Saved data entries
──────────────────────────────

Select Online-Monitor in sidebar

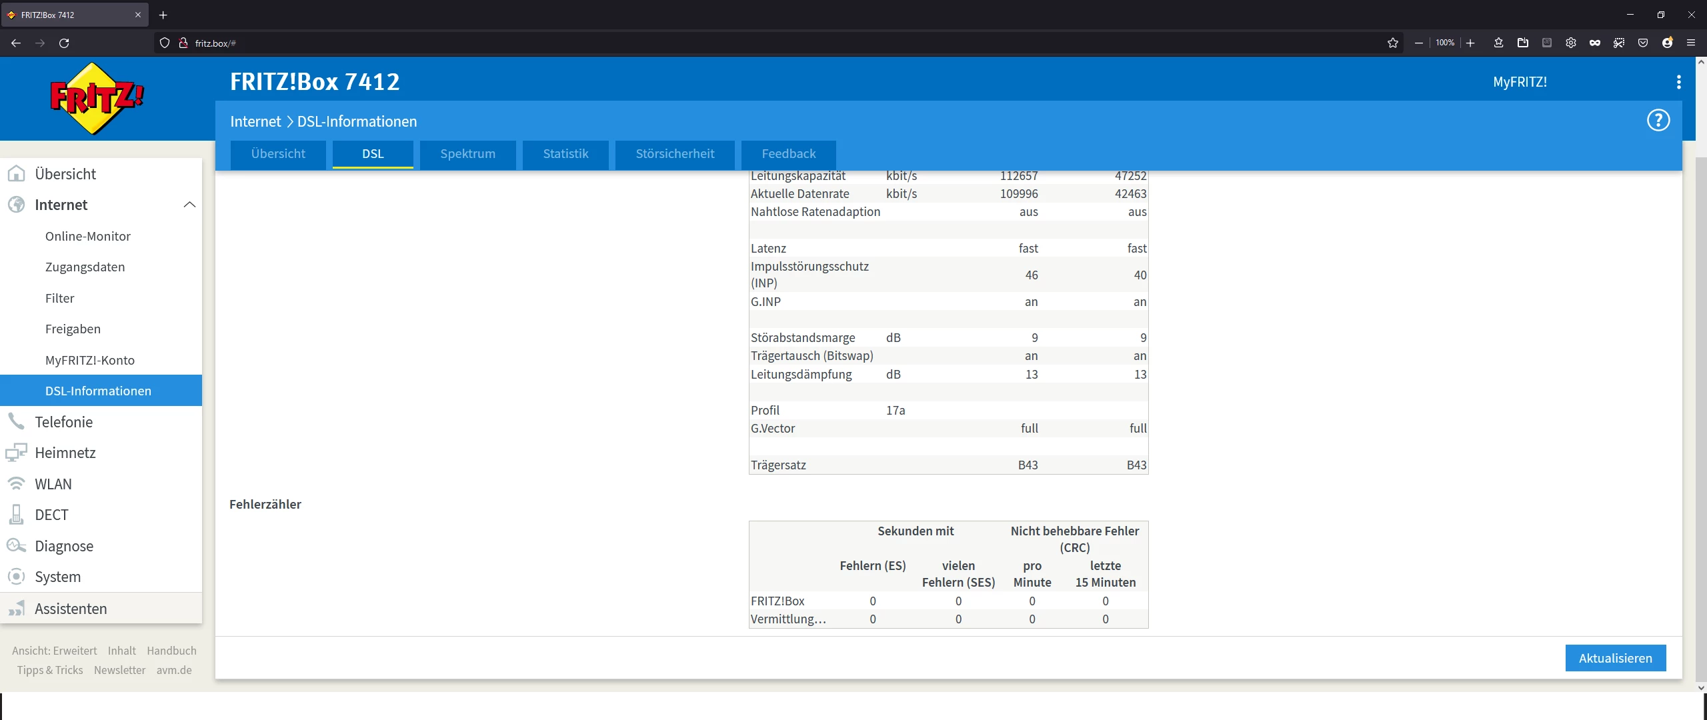pyautogui.click(x=88, y=236)
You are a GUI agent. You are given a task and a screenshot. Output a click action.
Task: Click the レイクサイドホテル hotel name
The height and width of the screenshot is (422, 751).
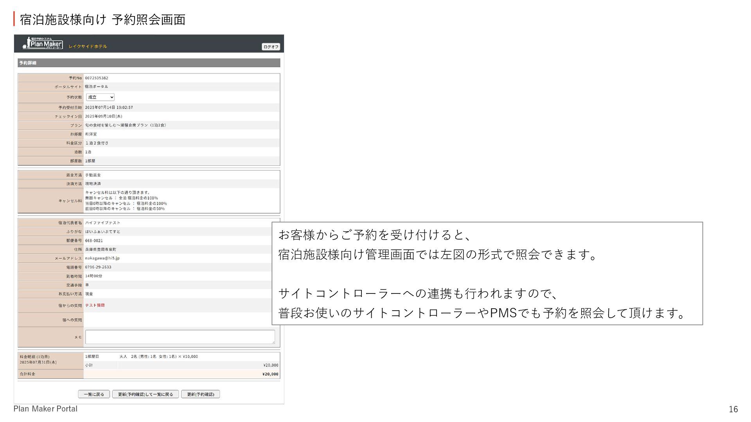(88, 46)
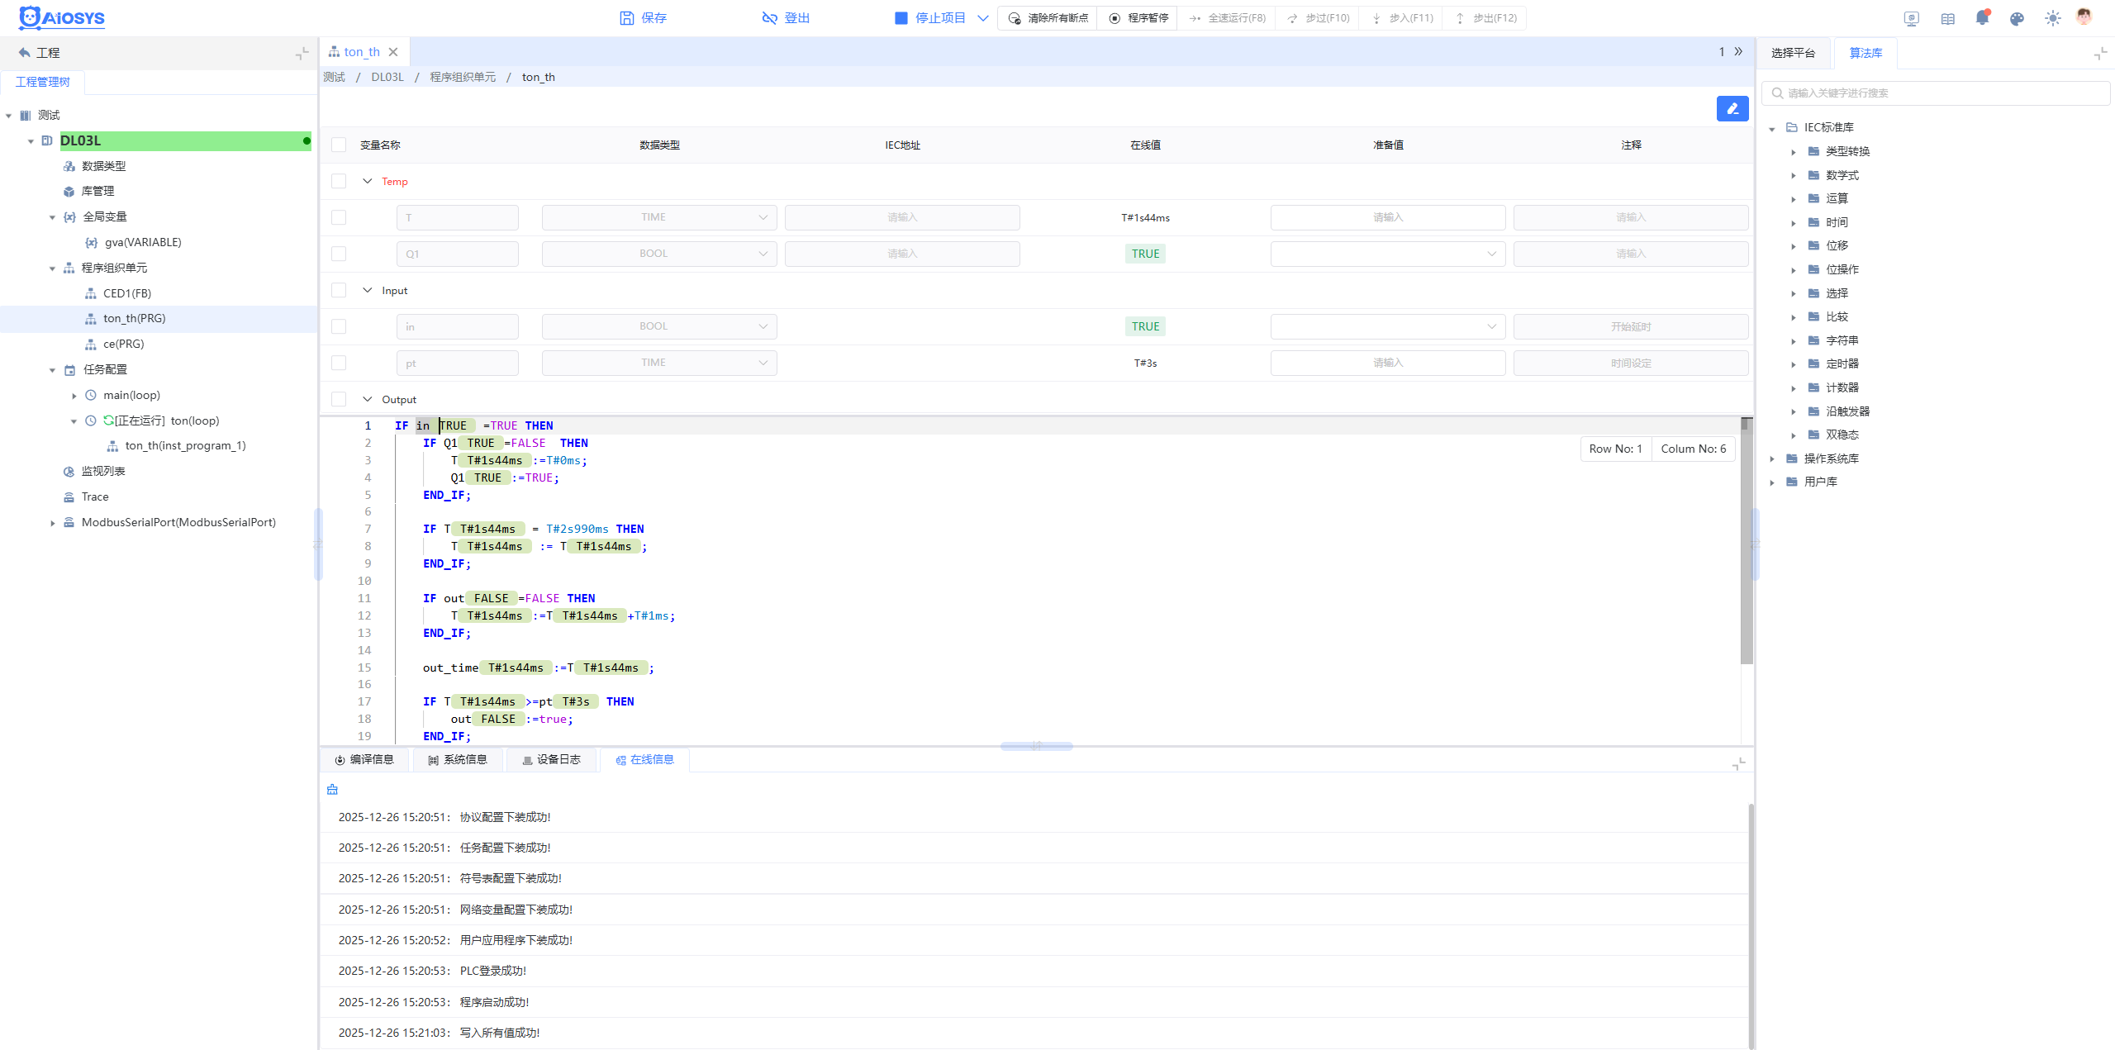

──────────────────────────────

• [Task to carry out]:
Copy the data word for word. Pictures do not go in the copy.

• [Completed exercise]:
Select Online-Monitor in sidebar

pyautogui.click(x=88, y=236)
You are a GUI agent. You are given a task and a screenshot. Output a click action.
Task: Click the レイクサイドホテル hotel name
The height and width of the screenshot is (422, 751).
(88, 46)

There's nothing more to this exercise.